:: EXERCISE ::
Two lines in the listing below mark the span: one contains "Instruction: Go to Home via the house icon" and one contains "Task: Open more options for tEMItAYo's tweet". Reproduce both of them and everything between, exactly.

:: SUPPLIED DATA ::
.....
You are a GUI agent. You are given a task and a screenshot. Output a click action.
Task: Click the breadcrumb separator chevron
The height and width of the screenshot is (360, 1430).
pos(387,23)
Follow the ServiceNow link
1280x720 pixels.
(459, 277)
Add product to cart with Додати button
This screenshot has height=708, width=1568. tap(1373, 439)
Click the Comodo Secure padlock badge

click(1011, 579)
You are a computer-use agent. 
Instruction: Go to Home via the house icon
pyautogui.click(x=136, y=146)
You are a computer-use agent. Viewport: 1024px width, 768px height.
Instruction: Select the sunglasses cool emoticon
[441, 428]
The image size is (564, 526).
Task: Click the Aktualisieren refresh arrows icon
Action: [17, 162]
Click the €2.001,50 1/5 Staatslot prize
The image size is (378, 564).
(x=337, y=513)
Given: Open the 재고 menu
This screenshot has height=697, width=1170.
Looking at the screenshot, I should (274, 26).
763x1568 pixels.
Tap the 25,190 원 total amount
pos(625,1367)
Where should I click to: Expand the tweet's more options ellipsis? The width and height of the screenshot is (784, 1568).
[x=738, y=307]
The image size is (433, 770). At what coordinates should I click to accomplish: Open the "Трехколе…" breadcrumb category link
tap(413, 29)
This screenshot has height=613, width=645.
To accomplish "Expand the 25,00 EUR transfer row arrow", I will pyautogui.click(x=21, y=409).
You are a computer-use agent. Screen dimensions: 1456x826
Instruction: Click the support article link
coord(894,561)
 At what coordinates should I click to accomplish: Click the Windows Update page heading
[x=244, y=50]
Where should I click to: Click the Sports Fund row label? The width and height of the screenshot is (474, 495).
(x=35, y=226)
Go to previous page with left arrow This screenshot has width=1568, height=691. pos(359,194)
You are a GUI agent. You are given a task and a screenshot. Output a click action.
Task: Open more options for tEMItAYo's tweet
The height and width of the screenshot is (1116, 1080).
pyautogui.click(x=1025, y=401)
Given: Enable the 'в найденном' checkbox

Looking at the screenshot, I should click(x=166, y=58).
.....
:: RESULT OF THE EXERCISE ::
Instruction: Go to Home via the house icon
pyautogui.click(x=136, y=146)
You are a computer-use agent. Viewport: 1024px width, 768px height.
Instruction: Select the sunglasses cool emoticon
[441, 428]
The image size is (564, 526).
Task: Click the Aktualisieren refresh arrows icon
Action: [17, 162]
Click the €2.001,50 1/5 Staatslot prize
The image size is (378, 564).
(x=337, y=513)
Given: Open the 재고 menu
This screenshot has height=697, width=1170.
Looking at the screenshot, I should (274, 26).
763x1568 pixels.
Tap the 25,190 원 total amount
pos(625,1367)
Where should I click to: Expand the tweet's more options ellipsis? The width and height of the screenshot is (784, 1568).
[x=738, y=307]
The image size is (433, 770). At what coordinates should I click to accomplish: Open the "Трехколе…" breadcrumb category link
tap(413, 29)
This screenshot has height=613, width=645.
To accomplish "Expand the 25,00 EUR transfer row arrow", I will pyautogui.click(x=21, y=409).
You are a computer-use agent. Screen dimensions: 1456x826
Instruction: Click the support article link
coord(894,561)
 At what coordinates should I click to accomplish: Click the Windows Update page heading
[x=244, y=50]
Where should I click to: Click the Sports Fund row label? The width and height of the screenshot is (474, 495).
(x=35, y=226)
Go to previous page with left arrow This screenshot has width=1568, height=691. pos(359,194)
You are a GUI agent. You are given a task and a screenshot. Output a click action.
Task: Open more options for tEMItAYo's tweet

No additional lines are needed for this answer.